__Auszug__:

□ □ □ □ □

Baden-Württemberg: Kabinett beschloss Bundesratsinitiative zur "Verbesserung der Effizienz der Zwangsvollstreckung"
Mit einer Bundesratsinitiative, die das Landeskabinett Baden-Württemberg am 28. April beschloss, soll die Effizienz der Zwangsvollstreckung verbessert werden. Der Gesetzentwurf soll am 23. Mai im Bundesrat vorgestellt werden.
Die in weitem Umfang noch aus dem vorletzten Jahrhundert stammenden Regelungen für die Zwangsvollstreckung gehen davon aus, dass das Vermögen des Schuldners aus Bargeld und anderen Gegenständen bestehe, die der Gerichtsvollzieher bei einer Durchsuchung der Wohnung des Schuldners ohne weiteres auffinden könne. Heute sind die entscheidenden Vermögenswerte aber das Kontoguthaben und das Arbeitseinkommen. Davon erfährt der Gläubiger oft erst durch Abnahme der eidesstattlichen Versicherung am Ende des Vollstreckungsverfahrens.
Ein Ziel der Initiative, die Baden-Württemberg gemeinsam mit anderen Ländern initiiert hat, ist es, die Gläubiger die nötigen Informationen schon am Beginn der Vollstreckung zur Verfügung zu stellen. Darüber hinaus soll der Gläubiger Zugang zu Informationen über Konten, Arbeitsverhältnisse und Kraftfahrzeuge des Schuldners erhalten. Die öffentliche Hand kann diese Informationen schon jetzt zur Vollstreckung ihrer eigenen Forderungen nutzen. Das sei eine Benachteiligung privater Gläubiger, die geändert werden soll.
Die Reform umfasst auch eine Neugestaltung des Schuldnerverzeichnisses, da dieses seiner Warnfunktion häufig nicht mehr gerecht werden würde. Der Gesetzentwurf sieht deshalb vor, dass alle Eintragungen im Schuldnerverzeichnis bundesweit über das Internet zentral abgefragt werden können.

□ □ □ □ □

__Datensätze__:
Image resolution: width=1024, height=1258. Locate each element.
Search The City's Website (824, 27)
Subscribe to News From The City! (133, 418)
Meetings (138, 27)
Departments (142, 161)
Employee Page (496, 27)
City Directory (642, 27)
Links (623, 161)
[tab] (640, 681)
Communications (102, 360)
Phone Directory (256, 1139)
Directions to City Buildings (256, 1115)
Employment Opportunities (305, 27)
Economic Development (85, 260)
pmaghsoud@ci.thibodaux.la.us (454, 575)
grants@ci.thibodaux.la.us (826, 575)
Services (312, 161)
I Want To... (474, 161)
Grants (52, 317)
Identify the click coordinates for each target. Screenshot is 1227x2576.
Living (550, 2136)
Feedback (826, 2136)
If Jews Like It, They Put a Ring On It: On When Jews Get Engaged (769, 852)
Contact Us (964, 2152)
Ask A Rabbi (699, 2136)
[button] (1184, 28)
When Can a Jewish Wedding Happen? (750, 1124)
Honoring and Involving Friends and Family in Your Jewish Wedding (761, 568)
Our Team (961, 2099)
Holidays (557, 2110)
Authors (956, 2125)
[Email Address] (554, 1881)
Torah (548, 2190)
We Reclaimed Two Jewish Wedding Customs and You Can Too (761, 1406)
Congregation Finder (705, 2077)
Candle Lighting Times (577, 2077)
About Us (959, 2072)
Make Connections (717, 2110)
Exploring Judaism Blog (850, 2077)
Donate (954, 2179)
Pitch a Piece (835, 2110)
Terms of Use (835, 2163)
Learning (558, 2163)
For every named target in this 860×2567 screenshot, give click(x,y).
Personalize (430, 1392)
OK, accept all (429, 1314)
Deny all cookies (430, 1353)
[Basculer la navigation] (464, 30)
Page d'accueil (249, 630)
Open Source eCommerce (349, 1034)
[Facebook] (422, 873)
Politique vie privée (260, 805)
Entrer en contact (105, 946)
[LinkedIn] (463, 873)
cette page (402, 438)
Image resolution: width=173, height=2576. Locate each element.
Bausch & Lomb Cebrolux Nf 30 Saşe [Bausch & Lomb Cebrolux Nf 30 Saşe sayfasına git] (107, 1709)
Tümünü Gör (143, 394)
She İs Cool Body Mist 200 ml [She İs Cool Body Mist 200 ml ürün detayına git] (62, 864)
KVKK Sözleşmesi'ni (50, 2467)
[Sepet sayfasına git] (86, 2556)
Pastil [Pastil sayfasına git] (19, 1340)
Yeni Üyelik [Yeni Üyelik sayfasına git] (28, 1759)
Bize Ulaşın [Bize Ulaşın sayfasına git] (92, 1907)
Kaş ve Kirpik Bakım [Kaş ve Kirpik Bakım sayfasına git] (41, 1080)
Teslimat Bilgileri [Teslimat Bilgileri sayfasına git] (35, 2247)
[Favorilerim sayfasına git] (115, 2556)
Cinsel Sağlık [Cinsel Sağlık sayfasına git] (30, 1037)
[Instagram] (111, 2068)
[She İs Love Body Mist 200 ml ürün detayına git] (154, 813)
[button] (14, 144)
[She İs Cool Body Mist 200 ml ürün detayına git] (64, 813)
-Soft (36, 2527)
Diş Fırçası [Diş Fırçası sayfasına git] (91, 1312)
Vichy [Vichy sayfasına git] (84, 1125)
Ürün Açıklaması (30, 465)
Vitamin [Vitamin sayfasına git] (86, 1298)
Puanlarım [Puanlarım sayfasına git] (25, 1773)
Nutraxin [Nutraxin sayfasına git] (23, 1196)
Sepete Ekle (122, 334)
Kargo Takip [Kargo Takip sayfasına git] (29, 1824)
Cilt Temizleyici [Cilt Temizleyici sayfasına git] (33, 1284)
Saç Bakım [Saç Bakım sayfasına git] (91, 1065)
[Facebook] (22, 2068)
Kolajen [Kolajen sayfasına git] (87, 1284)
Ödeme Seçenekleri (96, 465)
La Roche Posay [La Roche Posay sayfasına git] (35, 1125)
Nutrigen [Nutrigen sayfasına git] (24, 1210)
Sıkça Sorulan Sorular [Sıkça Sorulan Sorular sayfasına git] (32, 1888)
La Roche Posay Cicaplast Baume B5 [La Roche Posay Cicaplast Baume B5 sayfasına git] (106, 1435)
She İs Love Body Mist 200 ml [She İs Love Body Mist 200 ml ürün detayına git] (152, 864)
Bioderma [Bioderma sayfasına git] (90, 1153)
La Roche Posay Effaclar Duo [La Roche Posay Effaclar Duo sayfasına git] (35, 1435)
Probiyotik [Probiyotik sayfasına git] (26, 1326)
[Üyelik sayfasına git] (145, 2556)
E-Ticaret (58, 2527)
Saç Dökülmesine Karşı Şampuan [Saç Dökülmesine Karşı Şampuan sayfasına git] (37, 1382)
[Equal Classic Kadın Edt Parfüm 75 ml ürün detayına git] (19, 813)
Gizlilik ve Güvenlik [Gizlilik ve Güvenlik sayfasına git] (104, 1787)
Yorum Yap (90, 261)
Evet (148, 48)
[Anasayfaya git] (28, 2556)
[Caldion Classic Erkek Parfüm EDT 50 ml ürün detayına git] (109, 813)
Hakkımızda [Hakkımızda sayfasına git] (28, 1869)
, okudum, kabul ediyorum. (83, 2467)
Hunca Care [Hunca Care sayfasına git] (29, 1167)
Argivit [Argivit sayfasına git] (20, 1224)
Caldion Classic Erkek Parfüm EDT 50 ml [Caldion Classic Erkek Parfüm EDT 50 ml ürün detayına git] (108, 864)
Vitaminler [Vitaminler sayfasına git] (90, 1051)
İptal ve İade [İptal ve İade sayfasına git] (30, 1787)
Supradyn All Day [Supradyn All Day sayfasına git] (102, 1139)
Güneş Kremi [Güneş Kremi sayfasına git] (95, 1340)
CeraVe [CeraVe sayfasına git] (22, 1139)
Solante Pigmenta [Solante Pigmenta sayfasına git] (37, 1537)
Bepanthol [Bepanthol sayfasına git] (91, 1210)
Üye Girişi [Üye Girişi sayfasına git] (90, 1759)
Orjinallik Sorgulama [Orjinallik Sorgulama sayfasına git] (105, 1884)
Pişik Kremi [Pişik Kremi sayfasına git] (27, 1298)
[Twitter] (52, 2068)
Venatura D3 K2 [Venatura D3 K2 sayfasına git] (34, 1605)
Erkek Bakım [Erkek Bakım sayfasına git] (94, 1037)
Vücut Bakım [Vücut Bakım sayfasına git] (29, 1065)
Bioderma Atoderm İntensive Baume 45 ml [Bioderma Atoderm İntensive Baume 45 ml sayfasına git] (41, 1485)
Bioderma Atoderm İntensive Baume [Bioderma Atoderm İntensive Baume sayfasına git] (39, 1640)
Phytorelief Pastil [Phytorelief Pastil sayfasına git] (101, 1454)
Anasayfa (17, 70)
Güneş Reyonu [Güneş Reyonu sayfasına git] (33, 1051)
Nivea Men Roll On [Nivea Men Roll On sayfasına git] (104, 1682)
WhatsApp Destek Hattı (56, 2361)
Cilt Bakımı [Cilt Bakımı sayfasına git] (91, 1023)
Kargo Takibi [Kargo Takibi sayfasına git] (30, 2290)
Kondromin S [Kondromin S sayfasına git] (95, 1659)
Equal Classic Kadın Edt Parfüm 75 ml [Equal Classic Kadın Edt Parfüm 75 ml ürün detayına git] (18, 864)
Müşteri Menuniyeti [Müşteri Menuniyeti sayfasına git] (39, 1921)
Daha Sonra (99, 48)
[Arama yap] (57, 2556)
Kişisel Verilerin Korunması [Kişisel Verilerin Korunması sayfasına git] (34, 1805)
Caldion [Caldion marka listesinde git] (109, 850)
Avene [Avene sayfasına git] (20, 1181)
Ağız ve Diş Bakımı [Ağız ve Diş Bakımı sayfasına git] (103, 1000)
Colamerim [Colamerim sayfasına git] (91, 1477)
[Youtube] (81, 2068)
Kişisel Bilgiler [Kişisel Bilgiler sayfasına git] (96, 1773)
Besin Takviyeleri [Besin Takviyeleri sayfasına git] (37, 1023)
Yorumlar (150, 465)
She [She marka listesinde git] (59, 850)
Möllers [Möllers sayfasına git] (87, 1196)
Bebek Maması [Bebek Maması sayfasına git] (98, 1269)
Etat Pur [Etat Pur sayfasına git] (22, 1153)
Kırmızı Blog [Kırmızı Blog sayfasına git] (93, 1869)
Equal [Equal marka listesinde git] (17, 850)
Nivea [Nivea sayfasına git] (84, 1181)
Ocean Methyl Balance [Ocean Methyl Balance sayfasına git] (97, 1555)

□ □ □ □ □

__Ihre Aufgaben__:
1. An welchem Tag soll der Gesetzentwurf laut dem Auszug im Bundesrat vorgestellt werden?
2. Schreiben Sie aus dem Auszug die Passage ab, die mit „Ein Ziel der“ beginnt und bis einschließlich „geändert werden soll.“ reicht.

__Lösungen__:
1. Am 23. Mai.

2.
Ein Ziel der Initiative, die Baden-Württemberg gemeinsam mit anderen Ländern initiiert hat, ist es, die Gläubiger die nötigen Informationen schon am Beginn der Vollstreckung zur Verfügung zu stellen. Darüber hinaus soll der Gläubiger Zugang zu Informationen über Konten, Arbeitsverhältnisse und Kraftfahrzeuge des Schuldners erhalten. Die öffentliche Hand kann diese Informationen schon jetzt zur Vollstreckung ihrer eigenen Forderungen nutzen. Das sei eine Benachteiligung privater Gläubiger, die geändert werden soll.